US Central Bank Revises Growth Projections Downward while Raising Inflation Outlook

The Federal Reserve has revised its US growth outlook downward while raising its inflation forecast, highlighting apprehensions that Donald Trump’s tariffs and significant reductions in government spending may affect the largest economy in the world.

According to the Fed’s latest projections, officials now anticipate GDP growth of 1.7 percent for this year, with an inflation rise projected at 2.7 percent. At the conclusion of a two-day meeting on Wednesday, policymakers also decided to maintain the central bank’s primary interest rate.

This update represents a notable change from December, when the Federal Open Market Committee, responsible for setting policy at the central bank, predicted 2.1 percent growth for 2025 and estimated that the widely monitored personal consumption expenditures inflation index would conclude the year at 2.5 percent.

US stock markets have experienced a sharp decline in recent weeks, as surveys indicate that consumers and businesses are increasingly concerned about Trump’s tariffs on the nation’s top trading partners.

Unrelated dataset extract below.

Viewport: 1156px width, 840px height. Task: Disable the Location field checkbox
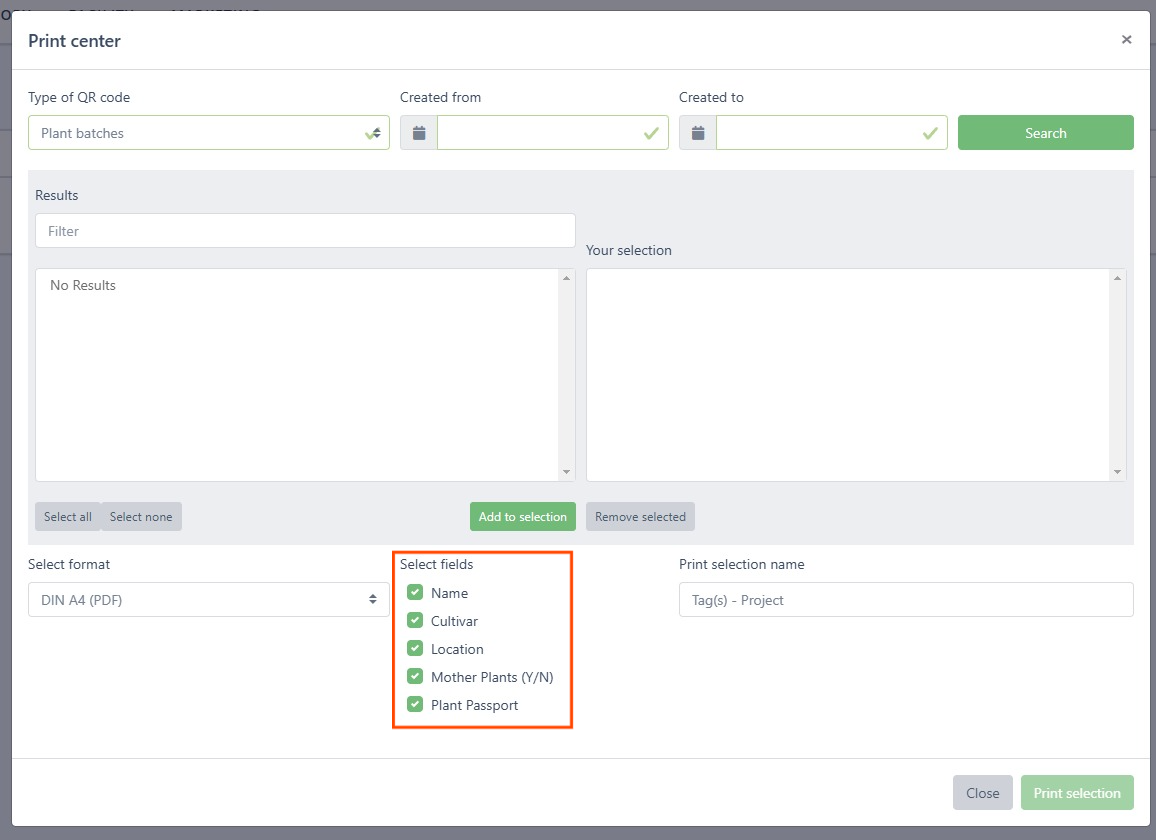(x=415, y=649)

Business leaders have recently remarked on a noticeable cooling in demand throughout the economy, with additional signs emerging that prices for crucial industrial goods are on the rise.

In a statement released on Wednesday, after US rate-setters opted to keep the target range for the benchmark federal funds rate between 4.25 percent and 4.5 percent, the FOMC remarked: “Uncertainty surrounding the economic outlook has escalated.”

According to Torsten Slok, chief economist at Apollo investment firm, the Fed has “essentially signalled that we are experiencing a stagflation economy, characterized by lower growth and higher inflation; this was the implication of their forecast revisions.”

The most recent dot plot projections indicate that Fed officials broadly foresee one or two additional quarter-point rate cuts this year—the same expectation as in December—following a 1 percentage point reduction in 2024. However, four FOMC members now predict no rate cuts this year, an increase from one member’s prediction in December.

Investors are anticipating between two and three quarter-point cuts by the end of 2025.

Additionally, the Fed announced a slowdown in its quantitative tightening program, reducing the monthly roll-off of US Treasury debt from $25 billion to $5 billion starting in April.

Fed governor Christopher Waller opposed the decision to decelerate quantitative tightening, asserting that the current rate of decline at $25 billion per month continues to be suitable.

All voting FOMC members endorsed the decision to keep interest rates steady.